Aiwanger mit massiven Vorwürfen zur Flüchtlingspolitik
"Staatsversagen"

Mit der steigenden Zahl der Flüchtlinge wird auch der Ton in der bayerischen Landespolitik schärfer. Freie-Wähler-Chef Hubert Aiwanger warf Bundes- und Staatsregierung vor, die Kontrolle verloren zu haben: "Wir erleben ein beispielloses Staatsversagen", erklärte Aiwanger zum Abschluss der Freie-Wähler-Klausur in Großwallstadt. "Die Regierung in Bund und Land kann die Umsetzung der Gesetze nicht mehr gewährleisten." Asylgesetz und Ausländergesetz würden derzeit nicht mehr angewandt. "Die Bundespolizei an der Grenze hat quasi vor den Flüchtlingen kapituliert." CSU-Fraktionschef Thomas Kreuzer (CSU) dachte im "Münchner Merkur" laut darüber nach, die Aufnahme von Flüchtlingen einzuschränken: "Eine unbegrenzte Zuwanderung, auch an Kriegsflüchtlingen, ist einfach nicht zu stemmen."
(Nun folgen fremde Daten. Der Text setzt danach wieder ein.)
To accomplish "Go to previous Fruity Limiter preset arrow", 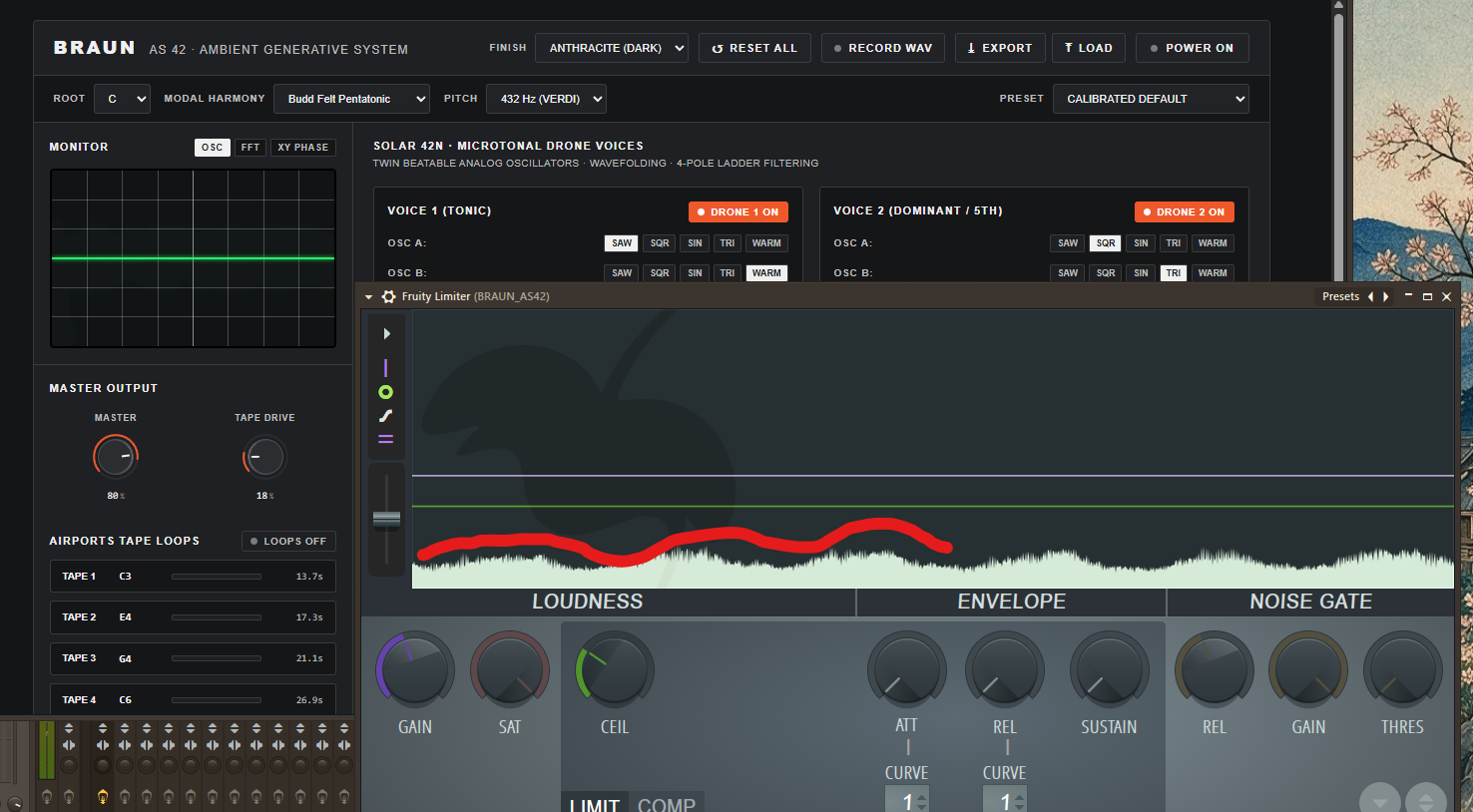I will click(x=1370, y=296).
Auch der scheidende Präsident des Zentralkomitees der deutschen Katholiken (ZdK), Alois Glück, sprach sich für eine Begrenzung der Zuwanderung aus. "Wir kommen auf Dauer um eine Begrenzung nicht herum", sagte der frühere CSU-Politiker der "Passauer Neuen Presse" (Freitag). Der Wille zu einer guten Willkommenskultur sei weiter vorhanden. "Aber wir sind gegenwärtig sehr wohl an der Grenze, was die logistischen Kapazitäten angeht."